The signature received from cars is strongly dependent on weather conditions. Particularly in medium to heavy rain, the signature from vehicles can be dramatically reduced. Fortunately, it is possible for the device to determine when this condition exists by monitoring background noise as the background signature is reduced as well during rain - i.e. the road tends to be of more uniform temperature due to the high thermal mass of the rain water.
The blind spot detector takes advantage of this effect by counting noise values over a given threshold in the noise event counter 74. After a predetermined period, a threshold is chosen that depends on the number of noise counts over the noise threshold. Higher counts give higher thresholds. The period is determined by counting the number of samples below the lowest possible car detection threshold. Thus, the statistics are not upset by the presence or absence of vehicles in the blind spot.

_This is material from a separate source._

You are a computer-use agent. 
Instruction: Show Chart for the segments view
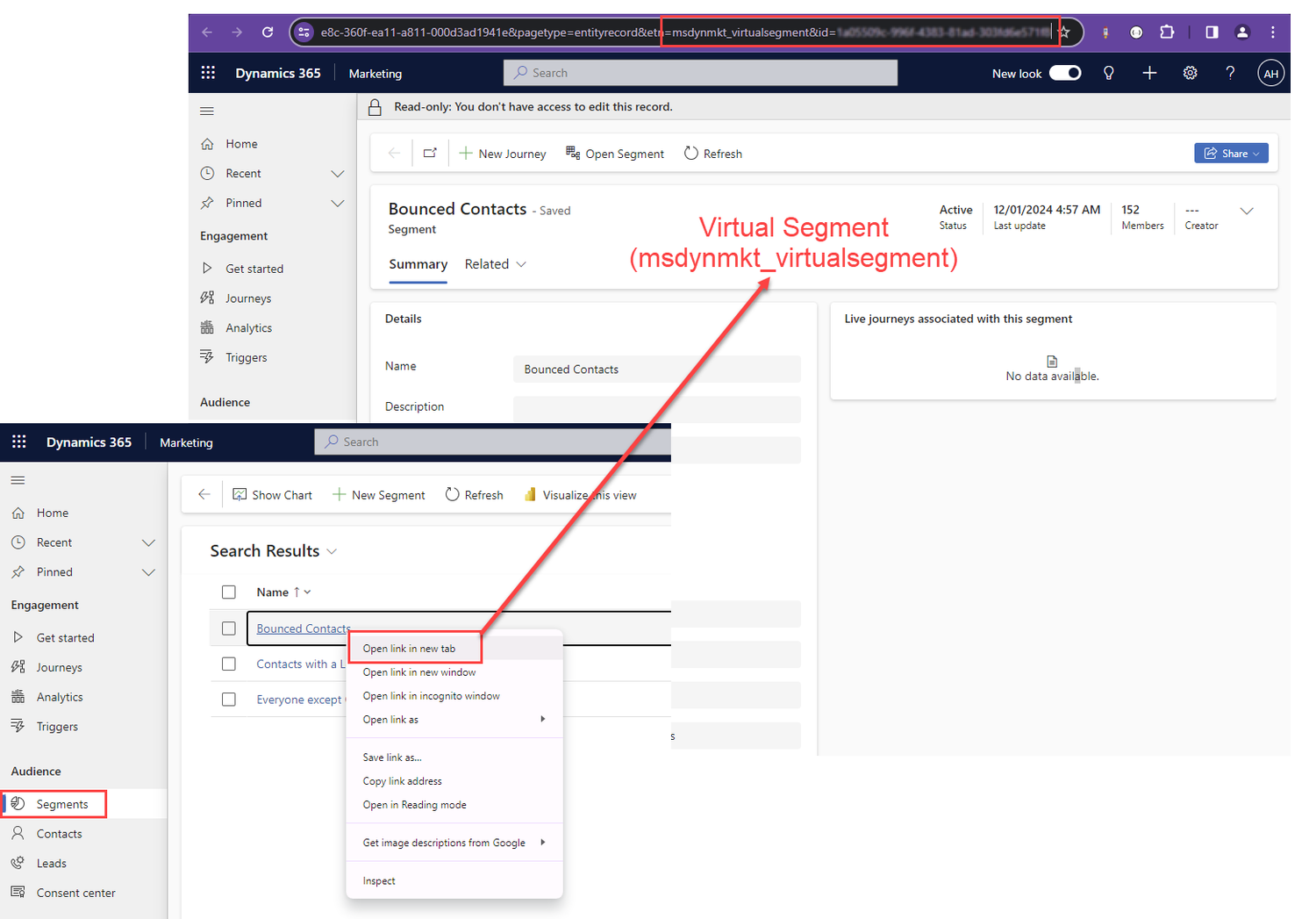[272, 494]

Specifically, with the amplifier gain set to 66 dB the noise threshold used is 30 mv. The possible car detection thresholds are 50 mv, 100 mv , 150 mv and 200 mv. The count is done to a maximum of 32 events below 50 mv. Each event is sampled for about 800 msec so that a new threshold is chosen about every 25 sec if no events over 50 mv occur. The threshold for the next 25 sec interval is set based on the number of events between 30 and 50 mv as follows: less than 3 events Th = 50 mv between 3 and 7 events Th = 100 mv between 8 and 20 events Th = 150 mv more than 20 events Th = 200 mv
A time out check is also implemented to prevent the system locking up due to constant noise or car signatures over 50 mv. After one minute of this condition, the threshold is set to 200 mv. The detailed operation of the second embodiment, which is microprocessor based, is illustrated in Figures 9 to 12.
The detailed circuitry for the second embodiment is shown in Figure 15. The circuit is controlled by microprocessor 100, which is a Motorola 6805. A signal from passive infrared detector 101 is fed through operational amplifiers 102, 103, which also act as bandpass filters . The output of amplifier 103 is fed to operational amplifiers 104, 105, which acts as comparators. Switches 106 provide the threshold adjustment circuitry.

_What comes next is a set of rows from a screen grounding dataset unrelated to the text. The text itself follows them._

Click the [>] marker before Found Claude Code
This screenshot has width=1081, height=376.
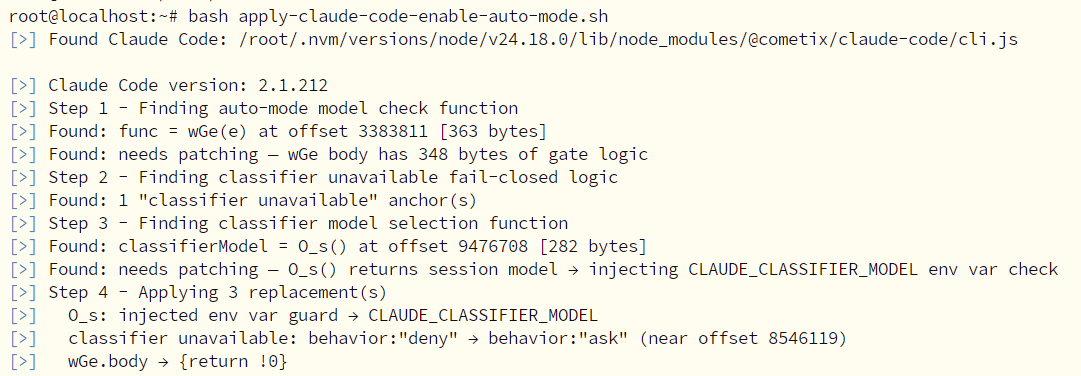click(23, 39)
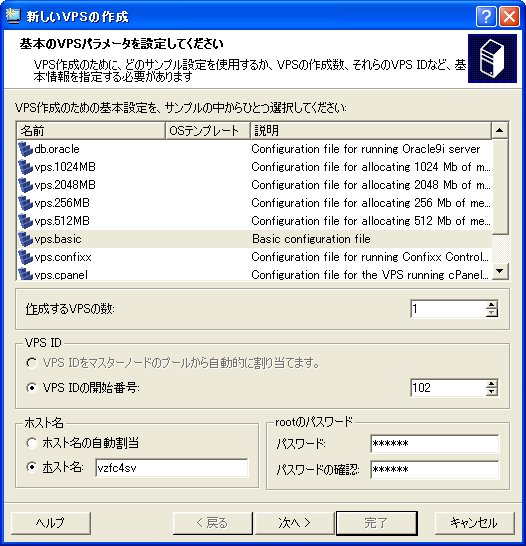The image size is (526, 546).
Task: Decrease the VPS ID start number
Action: 492,392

The invention also has other applications, such as school bus child detectors. An integrated Multiple unit could cover a long vehicle, such as tractor trailers. With the current invention, pickup of shadows from overpasses can occur, in particular on sunny days. This is because of the cooler road temperature under the underpass. It is possible to compensate for this by having two detectors with one pointing straight down at the road to establish the presence of a shadow. This information can then be combined with the data from the car detection sensor to reduce the detection of shadows.
The current invention takes advantage of the relative motion of the two vehicles to produce the detection signal. Normally in most driving situations this is sufficient to give a very high probability of detection. However it is conceivable, especially under heavy rain when car signatures are reduced, that relative motion may not be enough to trigger the device. This problem can be overcome by mechanically vibrating the
mirror, lens or sensor to provide a scanning motion of the car signature across the detector.